In the northern Peruvian jungle, a kilo of base paste (with cocaine residue) costs between US$800 and US$1,000. Further south it starts to get more expensive. In Uruguay, criminal gangs usually buy them for US$4,500. But the money they obtain from the sale of the kilo exceeds US$ 19,000 (each dose costs about $75 and 10,000 doses are obtained from one kilo).
“It is a lot of money for humble areas where this type of drug is sold more, so families are tempted, children are excited to see drug traffickers in high-end cars, and so on…”, acknowledges the police source.
The business—and the strategies for maintaining power—isn’t new, but it changes over time.
Mario Layera, the last national director of Police under the administration of the Broad Front, recalls that “at the end of the 90s there was a well-known drug trafficker in Carmelo, who was called Lilo, who bought the painting for the local police station.”
At that time the distribution of the drug was mobile (dealers that they distributed by area) and not a fixed outlet.
The irruption of base paste in the 2000s and the economic crisis of 2002 changed the market. “The base paste began to be sold in fixed outlets that required security, surveillance, an arrangement with the neighborhood, that information not circulate…”, says Layera, who at that time worked in the anti-drug brigade.
“We began to see that collaborations with soccer clubs, with educational workshops in neighborhoods, and with neighbors became more frequent, to the point that micro-trafficking acquired a volume that began to be perceived by the population as insecurity and that ended up affecting , directly or indirectly, to entire housing complexes”, recalled the former police chief.
The growth of the business on a regional scale and the changes in strategy of the Police also mutated to micro-trafficking.
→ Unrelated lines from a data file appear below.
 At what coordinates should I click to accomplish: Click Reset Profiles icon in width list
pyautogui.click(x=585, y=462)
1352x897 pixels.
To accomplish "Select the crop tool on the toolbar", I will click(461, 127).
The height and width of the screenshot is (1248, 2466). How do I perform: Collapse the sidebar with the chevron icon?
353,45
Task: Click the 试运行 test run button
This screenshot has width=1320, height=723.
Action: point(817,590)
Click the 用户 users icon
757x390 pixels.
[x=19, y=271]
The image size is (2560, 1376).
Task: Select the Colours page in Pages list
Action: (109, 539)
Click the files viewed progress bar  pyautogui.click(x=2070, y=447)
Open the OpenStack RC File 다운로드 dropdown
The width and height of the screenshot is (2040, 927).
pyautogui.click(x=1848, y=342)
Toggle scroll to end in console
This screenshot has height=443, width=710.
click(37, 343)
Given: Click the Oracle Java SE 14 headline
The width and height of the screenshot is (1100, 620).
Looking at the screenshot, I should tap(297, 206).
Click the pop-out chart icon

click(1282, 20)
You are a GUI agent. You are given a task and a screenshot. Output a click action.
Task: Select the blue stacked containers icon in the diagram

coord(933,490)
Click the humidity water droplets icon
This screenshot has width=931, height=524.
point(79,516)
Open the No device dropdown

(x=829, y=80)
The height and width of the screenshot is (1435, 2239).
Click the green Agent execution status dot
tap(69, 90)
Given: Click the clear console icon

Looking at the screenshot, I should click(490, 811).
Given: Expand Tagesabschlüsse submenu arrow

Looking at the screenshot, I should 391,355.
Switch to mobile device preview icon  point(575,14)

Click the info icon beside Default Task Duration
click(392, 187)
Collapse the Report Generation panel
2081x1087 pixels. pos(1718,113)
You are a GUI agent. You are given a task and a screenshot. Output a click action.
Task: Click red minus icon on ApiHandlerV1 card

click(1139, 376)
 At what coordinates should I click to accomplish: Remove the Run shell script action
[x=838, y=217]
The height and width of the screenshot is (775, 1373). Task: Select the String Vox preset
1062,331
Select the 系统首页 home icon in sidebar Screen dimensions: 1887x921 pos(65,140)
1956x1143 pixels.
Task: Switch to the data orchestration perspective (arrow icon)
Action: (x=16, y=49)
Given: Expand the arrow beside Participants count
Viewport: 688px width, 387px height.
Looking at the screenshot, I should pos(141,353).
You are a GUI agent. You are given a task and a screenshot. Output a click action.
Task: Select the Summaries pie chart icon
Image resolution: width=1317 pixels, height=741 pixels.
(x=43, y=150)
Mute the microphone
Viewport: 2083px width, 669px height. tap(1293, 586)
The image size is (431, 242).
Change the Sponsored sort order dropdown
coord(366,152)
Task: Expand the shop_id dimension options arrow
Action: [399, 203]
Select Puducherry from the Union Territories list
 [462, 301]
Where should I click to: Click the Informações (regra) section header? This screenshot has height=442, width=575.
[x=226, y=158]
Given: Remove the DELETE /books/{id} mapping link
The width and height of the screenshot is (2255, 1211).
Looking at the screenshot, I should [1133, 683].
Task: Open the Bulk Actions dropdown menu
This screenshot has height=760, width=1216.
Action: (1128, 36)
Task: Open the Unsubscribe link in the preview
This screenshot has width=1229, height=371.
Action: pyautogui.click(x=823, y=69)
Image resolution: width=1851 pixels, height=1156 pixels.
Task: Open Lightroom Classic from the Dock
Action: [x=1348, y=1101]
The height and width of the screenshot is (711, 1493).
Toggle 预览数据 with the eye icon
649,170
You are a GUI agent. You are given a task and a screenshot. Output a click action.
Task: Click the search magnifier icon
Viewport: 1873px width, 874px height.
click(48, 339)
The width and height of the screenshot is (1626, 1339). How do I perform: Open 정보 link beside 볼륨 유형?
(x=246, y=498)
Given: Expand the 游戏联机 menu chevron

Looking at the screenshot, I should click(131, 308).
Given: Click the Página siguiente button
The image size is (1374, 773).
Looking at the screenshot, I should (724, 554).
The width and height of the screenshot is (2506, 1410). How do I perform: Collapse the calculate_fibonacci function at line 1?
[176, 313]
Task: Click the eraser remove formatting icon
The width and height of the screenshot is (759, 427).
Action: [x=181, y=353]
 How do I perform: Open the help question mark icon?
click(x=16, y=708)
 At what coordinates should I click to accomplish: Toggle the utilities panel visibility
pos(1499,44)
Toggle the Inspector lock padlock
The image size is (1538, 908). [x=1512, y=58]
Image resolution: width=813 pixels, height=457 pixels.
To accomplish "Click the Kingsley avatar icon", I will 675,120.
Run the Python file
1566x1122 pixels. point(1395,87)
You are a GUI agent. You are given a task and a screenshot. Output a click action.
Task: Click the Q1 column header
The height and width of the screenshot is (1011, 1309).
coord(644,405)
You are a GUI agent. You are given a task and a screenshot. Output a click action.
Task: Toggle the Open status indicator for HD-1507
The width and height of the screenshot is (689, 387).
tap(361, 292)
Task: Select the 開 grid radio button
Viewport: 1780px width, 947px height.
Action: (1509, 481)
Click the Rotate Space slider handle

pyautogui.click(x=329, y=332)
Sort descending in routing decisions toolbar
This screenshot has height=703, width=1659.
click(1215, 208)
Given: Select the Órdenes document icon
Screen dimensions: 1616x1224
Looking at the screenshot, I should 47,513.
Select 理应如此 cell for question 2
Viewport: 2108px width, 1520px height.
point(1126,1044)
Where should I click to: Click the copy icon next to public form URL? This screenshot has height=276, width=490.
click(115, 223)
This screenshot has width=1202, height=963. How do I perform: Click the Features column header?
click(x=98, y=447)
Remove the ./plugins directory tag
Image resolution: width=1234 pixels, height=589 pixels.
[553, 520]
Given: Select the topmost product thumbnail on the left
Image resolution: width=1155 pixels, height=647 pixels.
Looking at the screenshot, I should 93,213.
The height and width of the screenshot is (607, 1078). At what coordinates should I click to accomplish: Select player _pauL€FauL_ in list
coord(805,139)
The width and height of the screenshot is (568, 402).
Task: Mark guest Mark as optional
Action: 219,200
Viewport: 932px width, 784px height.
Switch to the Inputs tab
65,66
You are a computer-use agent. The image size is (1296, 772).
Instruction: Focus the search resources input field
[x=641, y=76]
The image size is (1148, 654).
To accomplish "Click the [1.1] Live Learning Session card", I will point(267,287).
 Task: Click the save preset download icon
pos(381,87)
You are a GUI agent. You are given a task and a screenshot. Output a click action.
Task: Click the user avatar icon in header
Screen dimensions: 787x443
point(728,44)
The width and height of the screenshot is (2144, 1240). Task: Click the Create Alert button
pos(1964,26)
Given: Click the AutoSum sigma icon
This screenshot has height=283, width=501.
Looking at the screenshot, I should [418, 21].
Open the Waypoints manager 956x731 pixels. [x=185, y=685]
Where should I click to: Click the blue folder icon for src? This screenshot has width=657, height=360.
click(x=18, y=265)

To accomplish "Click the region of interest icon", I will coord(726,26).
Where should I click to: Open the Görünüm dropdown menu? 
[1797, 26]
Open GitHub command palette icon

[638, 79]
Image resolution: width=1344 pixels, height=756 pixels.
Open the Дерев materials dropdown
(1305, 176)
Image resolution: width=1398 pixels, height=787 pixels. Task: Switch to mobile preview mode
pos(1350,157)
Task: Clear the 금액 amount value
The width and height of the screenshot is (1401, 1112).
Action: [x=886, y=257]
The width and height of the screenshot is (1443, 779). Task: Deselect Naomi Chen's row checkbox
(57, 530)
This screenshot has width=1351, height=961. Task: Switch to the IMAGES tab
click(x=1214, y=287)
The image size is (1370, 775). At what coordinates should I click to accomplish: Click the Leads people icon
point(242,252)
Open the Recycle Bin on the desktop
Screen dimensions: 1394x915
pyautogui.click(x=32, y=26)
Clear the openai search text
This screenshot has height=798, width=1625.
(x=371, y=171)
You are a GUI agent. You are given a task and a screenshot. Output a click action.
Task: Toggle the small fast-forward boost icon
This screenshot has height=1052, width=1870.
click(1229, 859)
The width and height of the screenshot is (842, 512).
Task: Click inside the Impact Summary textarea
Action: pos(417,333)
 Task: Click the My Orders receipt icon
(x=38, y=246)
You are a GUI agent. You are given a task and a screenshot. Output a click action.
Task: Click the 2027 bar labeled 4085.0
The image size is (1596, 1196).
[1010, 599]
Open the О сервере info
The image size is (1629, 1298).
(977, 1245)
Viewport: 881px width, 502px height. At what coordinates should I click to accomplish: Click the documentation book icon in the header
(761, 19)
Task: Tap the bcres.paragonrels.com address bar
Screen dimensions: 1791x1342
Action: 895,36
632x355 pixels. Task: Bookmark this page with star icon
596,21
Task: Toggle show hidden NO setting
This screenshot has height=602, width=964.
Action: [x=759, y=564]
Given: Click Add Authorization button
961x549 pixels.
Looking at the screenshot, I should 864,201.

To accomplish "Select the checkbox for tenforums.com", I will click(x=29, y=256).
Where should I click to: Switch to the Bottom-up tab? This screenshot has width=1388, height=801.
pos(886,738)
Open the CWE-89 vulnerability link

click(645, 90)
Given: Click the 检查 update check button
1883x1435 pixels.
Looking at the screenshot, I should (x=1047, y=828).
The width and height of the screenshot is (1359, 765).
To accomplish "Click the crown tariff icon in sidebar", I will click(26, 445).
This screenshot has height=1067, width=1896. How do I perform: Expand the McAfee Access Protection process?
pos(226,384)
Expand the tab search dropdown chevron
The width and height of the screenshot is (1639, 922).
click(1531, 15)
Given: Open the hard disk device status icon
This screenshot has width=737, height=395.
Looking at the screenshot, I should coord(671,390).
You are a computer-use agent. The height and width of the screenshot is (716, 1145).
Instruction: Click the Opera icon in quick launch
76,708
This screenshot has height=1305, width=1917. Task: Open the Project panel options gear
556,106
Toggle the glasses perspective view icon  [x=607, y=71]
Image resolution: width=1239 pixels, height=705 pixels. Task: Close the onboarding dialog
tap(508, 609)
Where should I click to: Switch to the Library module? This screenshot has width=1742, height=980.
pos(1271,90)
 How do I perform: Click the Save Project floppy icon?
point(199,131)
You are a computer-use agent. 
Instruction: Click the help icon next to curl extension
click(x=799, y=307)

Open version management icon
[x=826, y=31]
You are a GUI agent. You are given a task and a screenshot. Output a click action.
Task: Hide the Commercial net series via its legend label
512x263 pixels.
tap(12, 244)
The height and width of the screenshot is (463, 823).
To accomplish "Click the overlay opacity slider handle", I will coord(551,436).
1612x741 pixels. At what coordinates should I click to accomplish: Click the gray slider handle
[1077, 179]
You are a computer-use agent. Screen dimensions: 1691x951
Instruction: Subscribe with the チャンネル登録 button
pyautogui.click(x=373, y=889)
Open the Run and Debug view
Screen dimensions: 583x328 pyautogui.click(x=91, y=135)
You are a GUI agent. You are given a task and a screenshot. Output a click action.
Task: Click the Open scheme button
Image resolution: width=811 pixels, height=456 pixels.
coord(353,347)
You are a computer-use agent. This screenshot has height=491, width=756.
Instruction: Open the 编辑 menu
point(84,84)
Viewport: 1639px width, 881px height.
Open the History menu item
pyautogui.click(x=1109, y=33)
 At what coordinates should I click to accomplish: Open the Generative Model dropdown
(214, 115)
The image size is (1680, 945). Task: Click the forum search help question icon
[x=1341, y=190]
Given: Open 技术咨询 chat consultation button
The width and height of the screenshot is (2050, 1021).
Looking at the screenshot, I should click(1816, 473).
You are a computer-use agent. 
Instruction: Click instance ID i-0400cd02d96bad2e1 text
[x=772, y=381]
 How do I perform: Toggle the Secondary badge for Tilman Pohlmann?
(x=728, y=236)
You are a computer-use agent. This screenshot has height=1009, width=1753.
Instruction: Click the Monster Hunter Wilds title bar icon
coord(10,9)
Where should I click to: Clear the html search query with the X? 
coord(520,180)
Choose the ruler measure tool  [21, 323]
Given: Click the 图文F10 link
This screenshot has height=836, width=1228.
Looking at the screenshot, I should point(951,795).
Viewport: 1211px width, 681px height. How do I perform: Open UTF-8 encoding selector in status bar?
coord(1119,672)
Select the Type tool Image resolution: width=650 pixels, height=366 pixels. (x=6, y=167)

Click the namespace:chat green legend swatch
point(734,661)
A purchase-sale that is immersed in the neighborhoods and in which, the authorities understand, it is not only a matter of fighting the supply, but of re-educating the demand.
In this sense, the Udelar investigation concludes that “the deployment of social policies is key to avoiding the consolidation of criminal groups at the local level.” For its part, “the high presence of the State does not prevent the emergence of criminal organizations, but it does contain them and prevent them from expanding.”